Two of the world's biggest mining companies have agreed landmark deals with Asian steel mills to buy iron ore on quarterly contracts.

BHP Billiton and the Brazilian mining giant Vale signalled an end to the decades-old practice of setting an annual iron ore benchmark price after agreeing to short-term deals with several Asian steel makers.

Vale, the world's biggest iron ore producer, said that it had reached an agreement with Japan's Nippon Steel to sell the commodity at between $100 and $110/t, for the next three months.

The new price is about 90% higher than the current annual benchmark level.

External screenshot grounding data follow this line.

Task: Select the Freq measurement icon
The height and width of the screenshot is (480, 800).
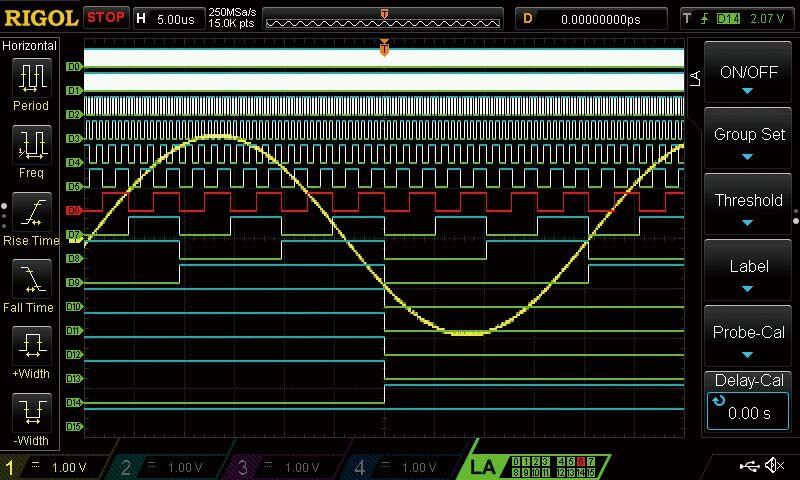Action: [31, 145]
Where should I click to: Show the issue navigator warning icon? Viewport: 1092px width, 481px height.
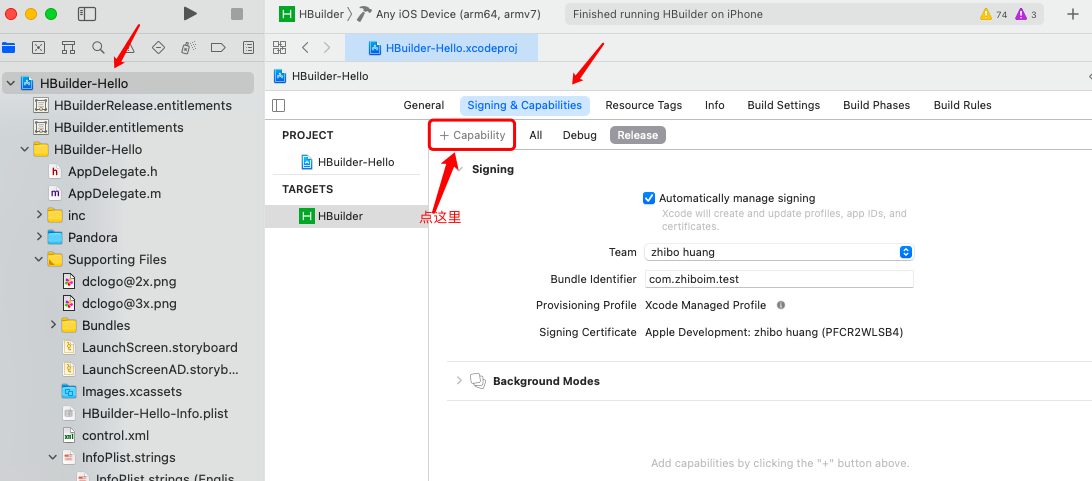(129, 47)
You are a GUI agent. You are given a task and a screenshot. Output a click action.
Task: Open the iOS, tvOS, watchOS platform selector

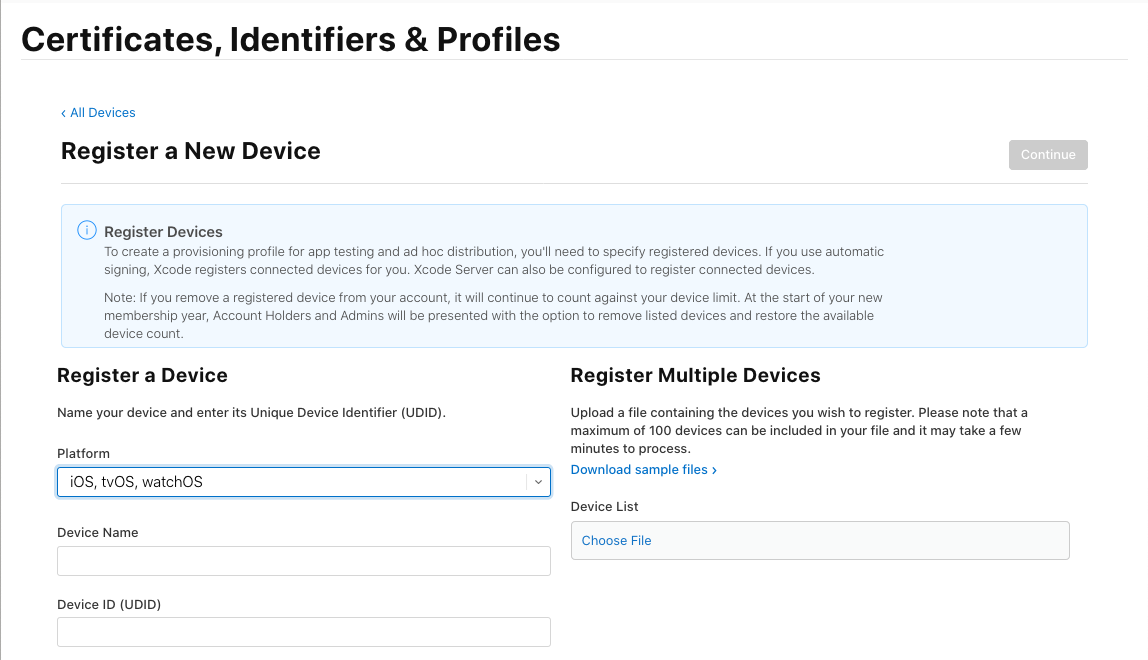click(290, 482)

The move is a victory for the miners who lost out last year when iron ore prices spiked after a benchmark deal was agreed.

BHP confirmed yesterday that it has also moved away from the benchmark pricing system, for the vast majority of its customers, and that "the structural change that these settlements represent is consistent with BHP Billiton achieving market-clearing prices". The company refused to give details of specific deals, but sources said that it had reached a number of settlements.

The three largest iron ore producers, Vale, BHP and Rio Tinto, had been vocal in calling for a different settlement on iron ore prices. In the past, once one benchmark deal had been reached, the parties accepted the agreed price. However, Rio Tinto refused to comment on the announcements made by BHP and Vale yesterday, indicating that it has not yet reached deals with its customers.